§ Excerpted passage
>>>>>
Autism Spectrum Disorder Liability Is Modulated Along a Gender Continuum from the Female to Male Neuroanatomical Brain Phenotype

Background: Autism spectrum disorder (ASD) is a neurodevelopmental condition more commonly observed among males, with an estimated male:female prevalence ratio around 2-5:1 (Fombonne 2005, Lai 2015). Findings of a greater familial etiological load of ASD in females relative to males suggest the existence of male-specific risk, and female-specific protective factors for ASD (Robinson, 2013). However, while the existence of gender-related risk and protective factors for ASD are supported by genetic and demographic studies, little research has been conducted to establish whether having a female or male brain phenotype mediates ASD liability.

Objectives: Here, we aimed to (1) identify neuroanatomical patterns that are characteristic of the male and female brain phenotype, and (2) test the hypothesis that having a male or female brain phenotype represents a risk or protective factor for ASD, respectively.

Methods: 98 right-handed adults with ASD (49 males, 49 females) and 98 matched neurotypical controls (51 males, 47 females) aged 18-42 years were recruited and assessed at the IoPPN, London, and the ARC, Cambridge. A Gaussian Process classifier (GPC) (Rassmussen 2006, Marquand 2010) was initially trained to make probabilistic predictions for each control participant based on binary classes of biological sex using eight surfaced based measures of cortical neuroanatomy (cortical thickness, grey & white matter surface areas, cortical volume, grey:white matter signal intensity ratio, curvature, sulcal depth, and metric distortion). This approach allowed us to derive a probabilistic prediction for each individual based on the binary categories dictated by biological sex, and to represent each brain along a gender continuum with individuals being most confidently classified representing the prototypical male or female brain phenotype. The performance accuracy of each model was estimated using leave-one-out cross validation and tested for significance via permutation of class labels (n=1000). Subsequently, we applied each predictive model to the males and females with ASD in order to estimate probabilistic predictions for individuals with ASD along a gender continuum. ASD liability for each model as a function of neuroanatomical gender phenotype was estimated as the ratio of males (females) with ASD to the total number of males (females) in eight bins along the axis of predictive probabilities of gender.

Results: Across all eight vertex based cortical features, GPC was able to separate male from female controls at accuracies ranging from 68% for metric distortion to 84% for G:W intensity ratio (p<=.001). When predicting individuals with ASD we found that female ASD cases were allocated more frequently to the male category across all eight models (as opposed to the female category), significantly above chance level (p-values ranging from <.001-<.002). When examining the proportion of ASD cases as a function of predictive probability for the male phenotype, we found that increased probabilities for the male brain phenotype were associated with an increased prevalence ratio for ASD within our sample.

Conclusions: Our results support the hypothesis that having a male brain phenotype constitutes greater risk for the development of ASD regardless of biological sex, hence implying that a female brain phenotype may provide a protective effect for ASD.
<<<<<
§ Records supplied
>>>>>
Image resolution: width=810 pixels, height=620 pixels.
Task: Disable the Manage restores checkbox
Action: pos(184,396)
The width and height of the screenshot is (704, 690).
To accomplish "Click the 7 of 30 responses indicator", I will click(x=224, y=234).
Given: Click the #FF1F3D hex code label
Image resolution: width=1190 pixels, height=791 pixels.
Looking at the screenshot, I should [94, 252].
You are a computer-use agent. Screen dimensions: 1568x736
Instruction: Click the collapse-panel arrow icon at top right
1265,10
<<<<<
>>>>>
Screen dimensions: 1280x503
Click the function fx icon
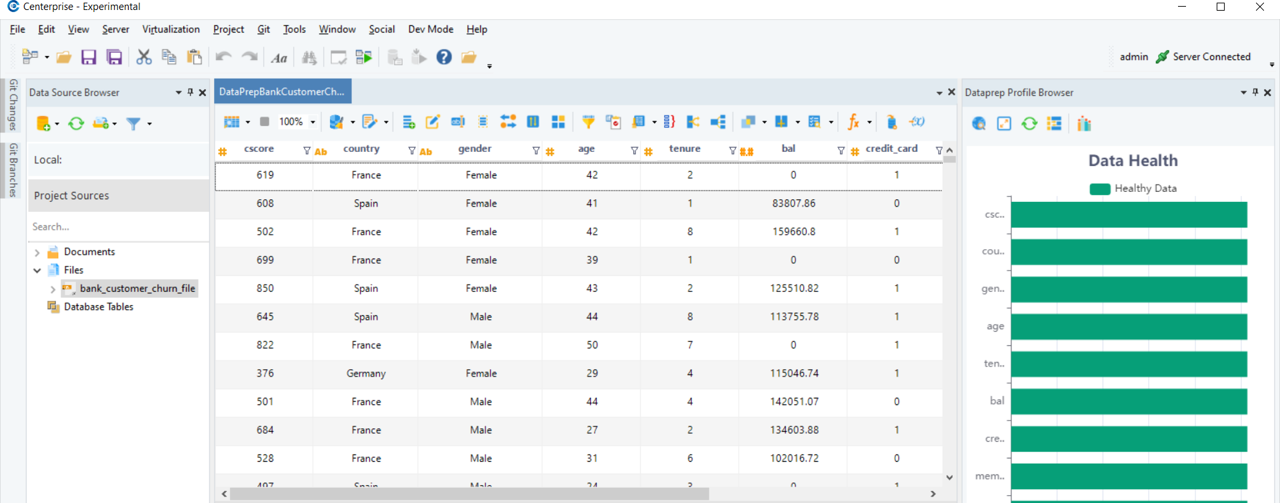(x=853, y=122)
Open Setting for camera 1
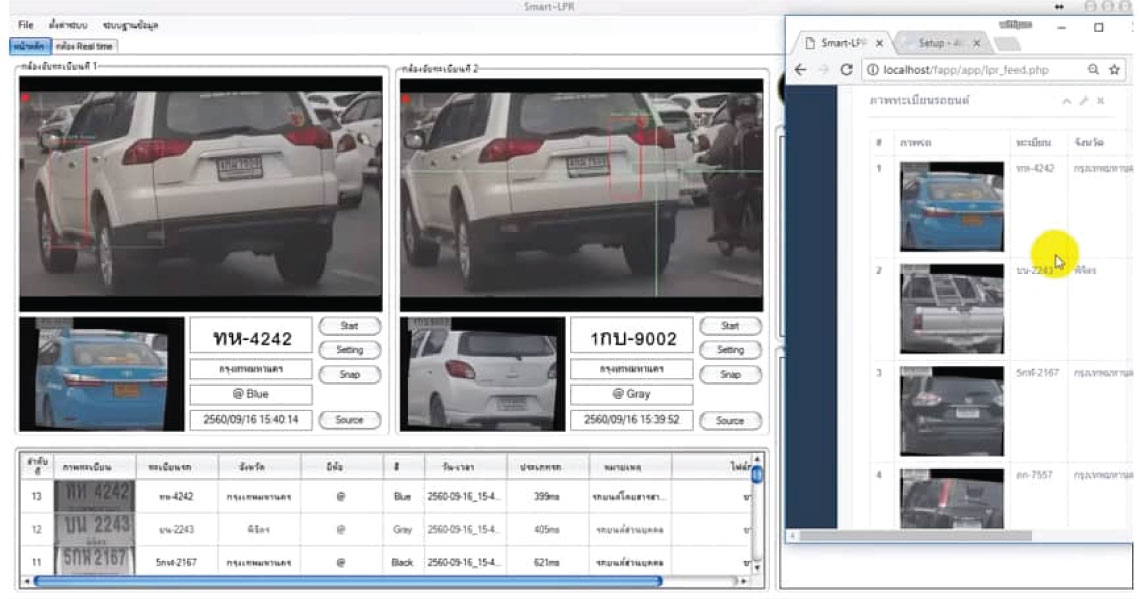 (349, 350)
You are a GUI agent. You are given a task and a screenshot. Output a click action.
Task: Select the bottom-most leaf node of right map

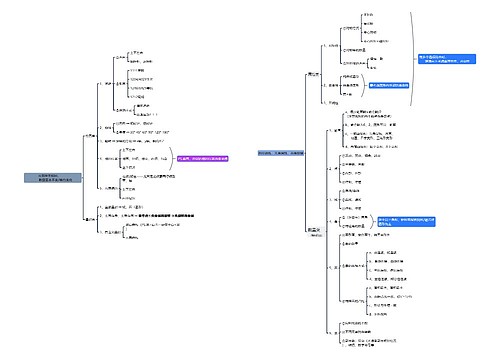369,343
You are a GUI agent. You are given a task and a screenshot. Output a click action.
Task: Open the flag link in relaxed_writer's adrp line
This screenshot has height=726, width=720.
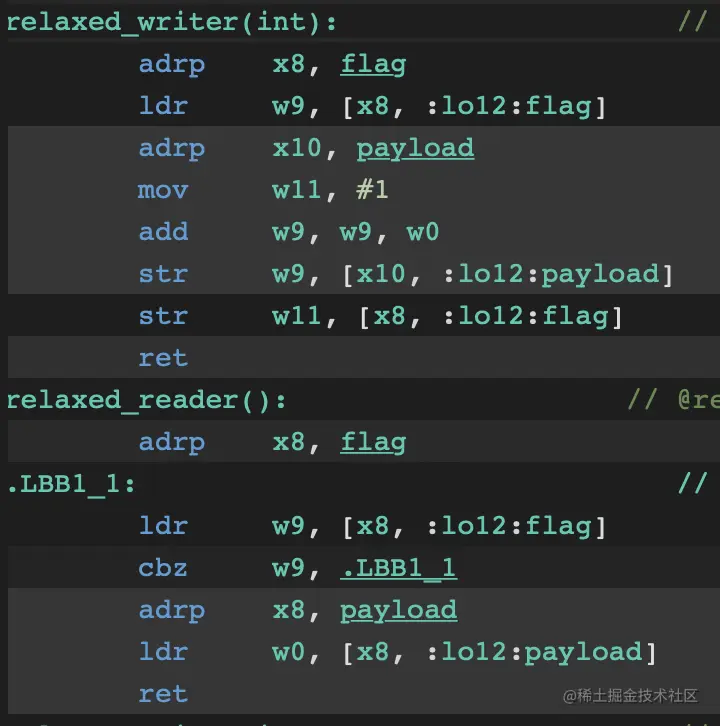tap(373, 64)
<<<<<
>>>>>
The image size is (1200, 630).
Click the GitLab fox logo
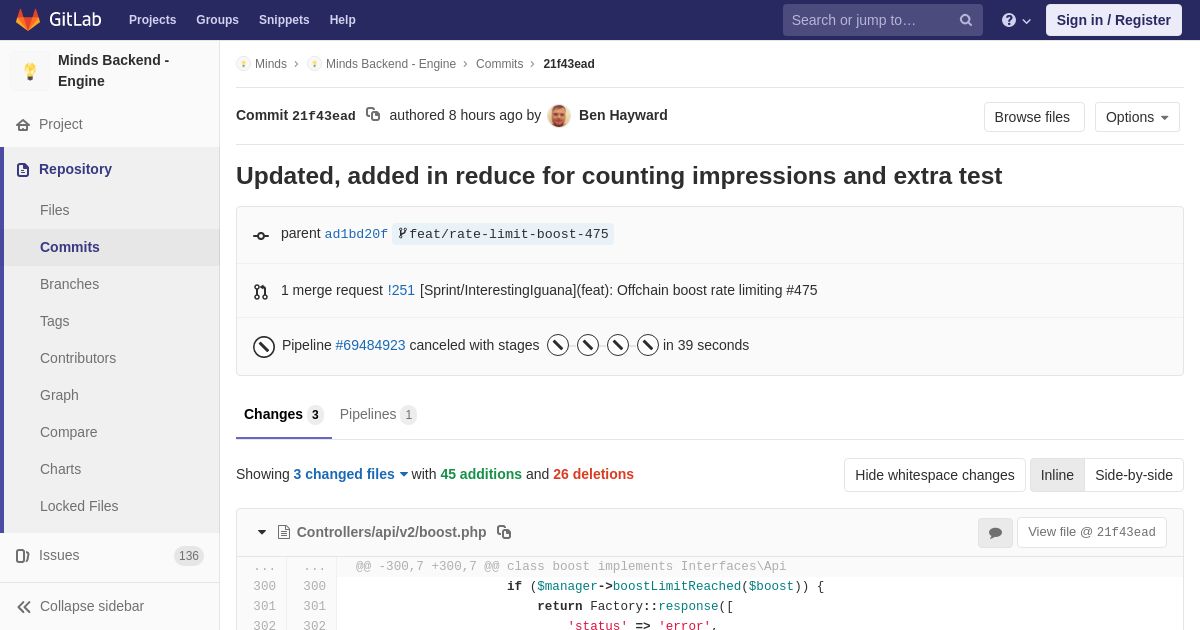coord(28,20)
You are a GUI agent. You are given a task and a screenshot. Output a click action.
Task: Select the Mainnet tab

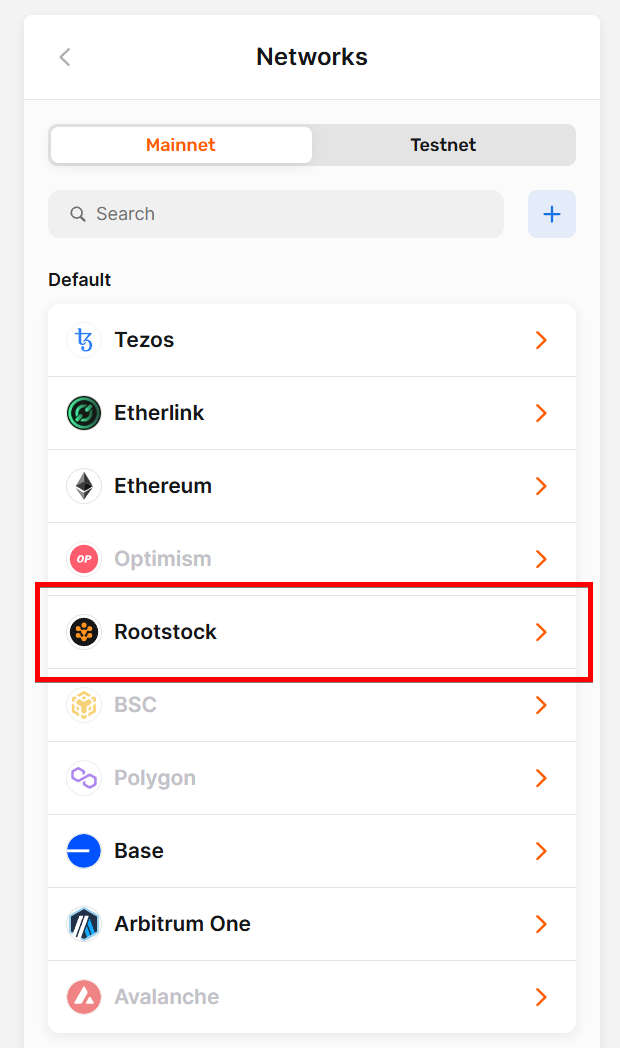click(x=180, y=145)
<<<<<
§ Explore the material
- A) According to the autism abstract, what accuracy range did the Gaussian Process classifier achieve when separating male from female controls?
- B) Recast the paragraph of the autism abstract that begins "Methods: 98 right-handed adults" as a bulleted list of its main facts.

§ Answers per task
- A) 68% (metric distortion) to 84% (G:W intensity ratio), at p<=.001.

- B)
- Participants: 98 right-handed adults with ASD (49 males, 49 females) and 98 matched neurotypical controls (51 males, 47 females), aged 18-42, recruited and assessed at the IoPPN, London, and the ARC, Cambridge.
- A Gaussian Process classifier was trained on the controls to make probabilistic predictions of biological sex.
- The classifier used eight surface-based cortical measures: cortical thickness, grey and white matter surface areas, cortical volume, grey:white matter signal intensity ratio, curvature, sulcal depth, and metric distortion.
- The probabilistic predictions placed each brain along a gender continuum. The most confidently classified individuals represented the prototypical male or female brain phenotype.
- Model accuracy was estimated with leave-one-out cross validation and tested for significance by permuting class labels (n=1000).
- Each model was then applied to the males and females with ASD to place them along the same gender continuum.
- ASD liability was estimated as the ratio of males (females) with ASD to all males (females) in eight bins along the axis of predicted gender probability.